Napoléon a installé l'autorité de l'Etat. En quelques années, presque quelques mois, le Premier Consul crée l'Etat français moderne. C'est à la tête, un ministère fortement  concentré, assisté du Conseil d'Etat, c'est,dans les départements, l'institution des préfets, c'est l'organisation de l'armée et de la conscription, c'est la création de la Banque de France  et l'installation du franc germinal".

Ce sera la Cour des Comptes, et au cours des années, la mise en place d'une administration solide à l'échelon central et local. C'est l'institution de la Légion d'Honneur pour récompenser la valeur militaire, ainsi que les mérites civils. C'est la création de l'Université Impériale, conçue comme un corps destiné à répondre à l'institution et à donner  à tous les jeunes Français une formation intellectuelle commune au service de la Nation.

Toutes ces institutions, qui jaillissent du cerveau Napoléon Bonaparte, ont traversé le 19eme siècle presque sans changement, et , aujourd'hui encore demeurent pour l'essentiel. 

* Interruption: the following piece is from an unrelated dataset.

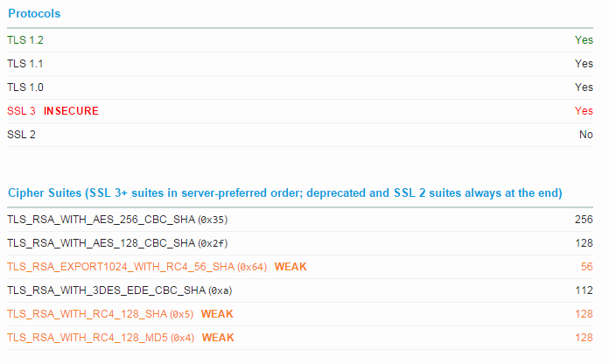Click the orange 56 key strength value
This screenshot has height=364, width=609.
coord(587,266)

Centralisateur, Unificateur, Napoléon est aussi réconciliateur. Il l'est par le Concordat, ainsi que pour les confessions protestantes ou israélites. Ses prodigieuses premières campagnes ont révélé son génie. De Brienne, disait-il, "J'avais l'instinct que   ma volonté devait l'emporter sur celle des autres.  Alors naquit la première étincelle de la haute ambition"..

C'est avec la France  et les Français qu'il conduira sa grande aventure. C'est bien à tort que l'on reproche à Napoléon l'esprit de conquête. La suprématie maritime acquise par l'Angleterre condamnait littérallement l'Empereur à attaquer et vaincre sans cesse. Car il appartient à un grand homme d'avoir une grande fin et il n'en n'est pas de plus grande que le malheur..

Le général De Gaulle, quant à lui, avait une certaine idée de la grandeur de la France. Il confiait à Malraux, qui sera un peu son Las Cases à propos de l'Empereur :"Pour la France, il devait exister.  Ne marchander pas la grandeur. Mais voyez comme les défaites ont peu atteint la gloire de Napoléon. Voyez la force de son nom, pas seulement pour les Français. Il remue les âmes. Vous connaissez son tombeau. Où avons-nous vu la foule sentir le frisson de la grandeur  ?

Assurément, tant qu'une oeuvre  dure tant et porte tant de fruits elle porte en soi sa justification.                                                                       Pour mémoire, le 12 juillet 1880, l'Impératrice Eugénie, née un 5 mai, se rendit sur la tombe de l'Empereur à Sainte-Hélène.

Avec ce présent bulletin, nous avons voulu renouer avec vous, dans  cette période incertaine que nous espérons bientôt oubliée pour nous retrouver à nouveau.

   Enfin, qu'il me soit permis de saluer et de remercier    bien chaleureusement Michel Dancoisne-Martineau, Consul Honoraire de France, Directeur des Domaines Nationaux de Sainte-Hélène pour l'organisation de ces journées du souvenir et le dépôt  des "Immortelles", dont celle de  notre association,  sur la tombe de l'Empereur.